• [YOUR GOAL]:
Copy all lines of the listing that include the string "dropdown".

• [DATASET EXTRACT]:
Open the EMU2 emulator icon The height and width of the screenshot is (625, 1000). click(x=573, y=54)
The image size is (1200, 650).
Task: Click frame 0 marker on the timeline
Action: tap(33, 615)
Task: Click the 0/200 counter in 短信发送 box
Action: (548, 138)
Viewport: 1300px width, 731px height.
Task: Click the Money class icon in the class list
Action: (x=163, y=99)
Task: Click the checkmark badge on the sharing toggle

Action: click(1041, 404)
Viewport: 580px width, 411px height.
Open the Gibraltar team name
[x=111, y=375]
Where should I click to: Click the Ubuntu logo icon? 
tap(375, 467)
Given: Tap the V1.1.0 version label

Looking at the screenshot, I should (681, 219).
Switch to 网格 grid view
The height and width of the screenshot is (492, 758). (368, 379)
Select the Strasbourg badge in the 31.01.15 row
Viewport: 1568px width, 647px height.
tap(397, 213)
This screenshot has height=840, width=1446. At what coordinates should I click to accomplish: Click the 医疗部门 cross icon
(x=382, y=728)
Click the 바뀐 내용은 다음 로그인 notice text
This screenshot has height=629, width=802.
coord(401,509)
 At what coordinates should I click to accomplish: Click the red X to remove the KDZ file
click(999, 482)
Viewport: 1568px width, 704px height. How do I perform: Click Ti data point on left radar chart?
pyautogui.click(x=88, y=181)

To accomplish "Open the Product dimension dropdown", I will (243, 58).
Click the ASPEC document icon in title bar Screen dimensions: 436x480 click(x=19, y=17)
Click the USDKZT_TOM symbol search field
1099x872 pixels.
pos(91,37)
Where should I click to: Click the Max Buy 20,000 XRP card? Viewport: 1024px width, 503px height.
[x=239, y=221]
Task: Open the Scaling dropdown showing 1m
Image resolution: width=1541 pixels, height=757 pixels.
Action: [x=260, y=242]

• [SOLVED EXERCISE]:
To accomplish "Open the Product dimension dropdown", I will (243, 58).
Task: Open the Scaling dropdown showing 1m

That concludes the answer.